What you have to do: Nothing but the lines from the one containing "The image size is (644, 312)." through the last line of the material should appear in the answer, transcribed exactly, pictures excluded.

*** Given entries

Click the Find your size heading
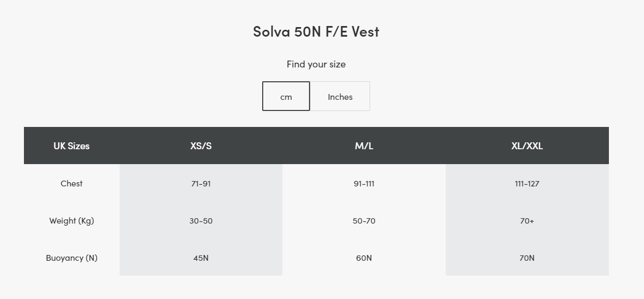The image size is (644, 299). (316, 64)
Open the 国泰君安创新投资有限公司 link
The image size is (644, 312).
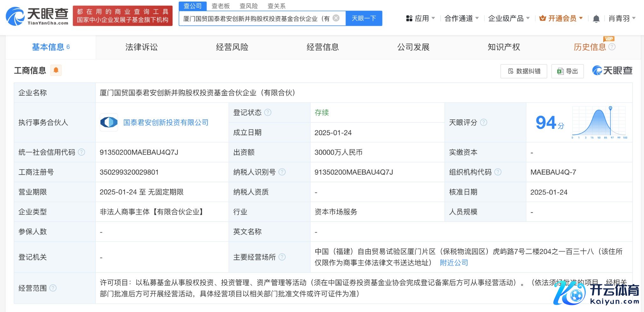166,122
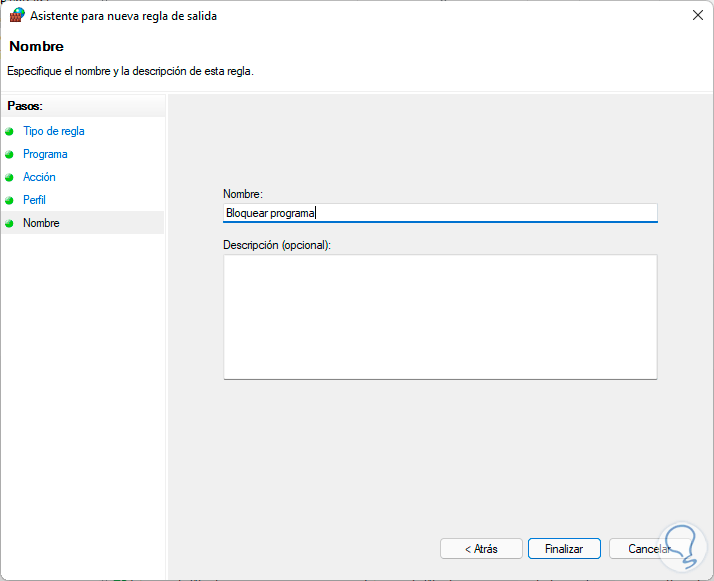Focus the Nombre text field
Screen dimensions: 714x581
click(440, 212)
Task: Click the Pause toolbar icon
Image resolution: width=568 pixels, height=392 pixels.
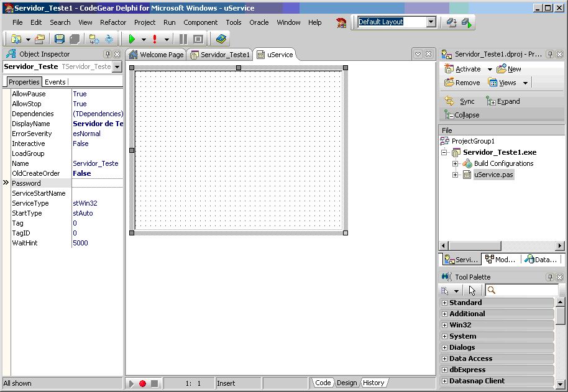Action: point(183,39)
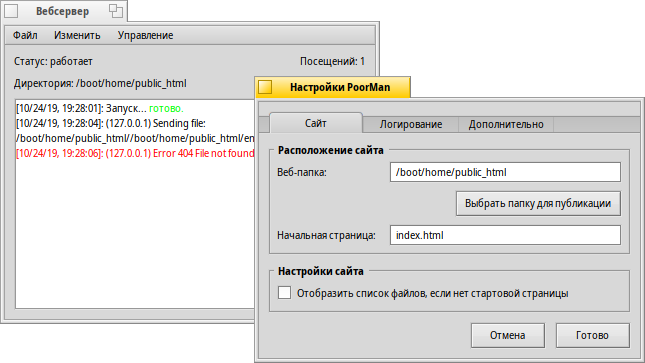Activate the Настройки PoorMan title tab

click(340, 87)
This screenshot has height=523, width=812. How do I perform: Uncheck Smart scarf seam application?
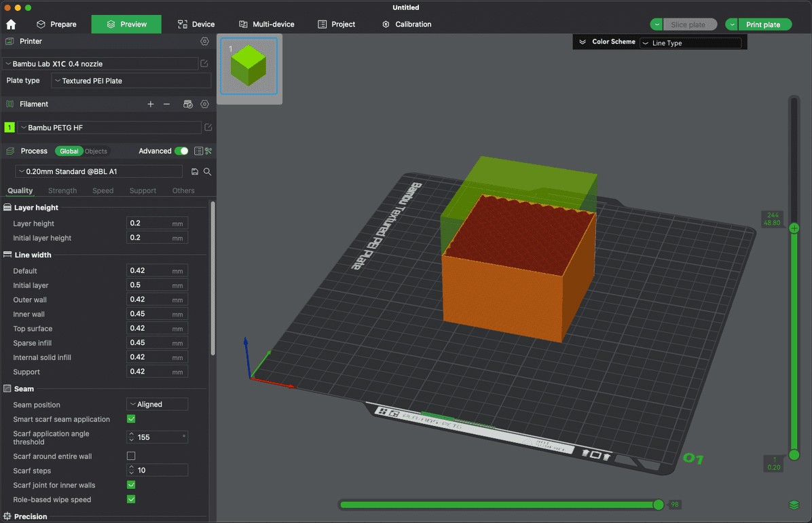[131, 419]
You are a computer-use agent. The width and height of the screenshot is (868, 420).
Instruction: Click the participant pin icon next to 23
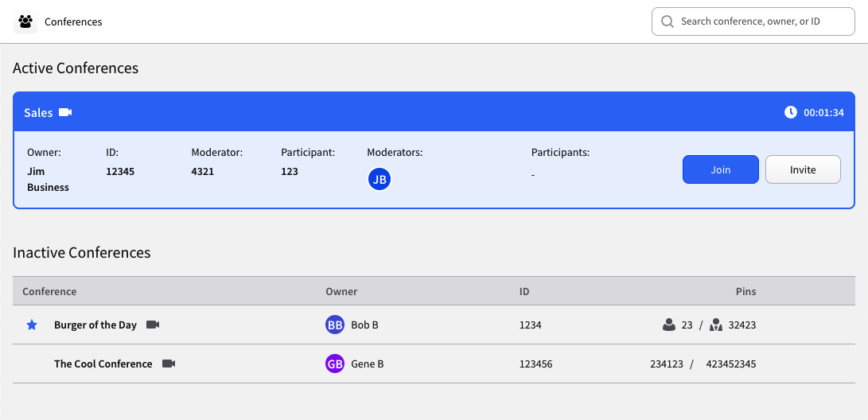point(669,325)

******

Your response:
The image size is (644, 312).
166,122
Focus the Nombre text field
Screen dimensions: 714x581
click(440, 212)
Task: Click the Pause toolbar icon
Image resolution: width=568 pixels, height=392 pixels.
Action: point(183,39)
Activate the Настройки PoorMan title tab

click(340, 87)
This screenshot has height=523, width=812. How do I perform: Uncheck Smart scarf seam application?
[131, 419]
You are a computer-use agent. The width and height of the screenshot is (868, 420).
Instruction: Click the participant pin icon next to 23
point(669,325)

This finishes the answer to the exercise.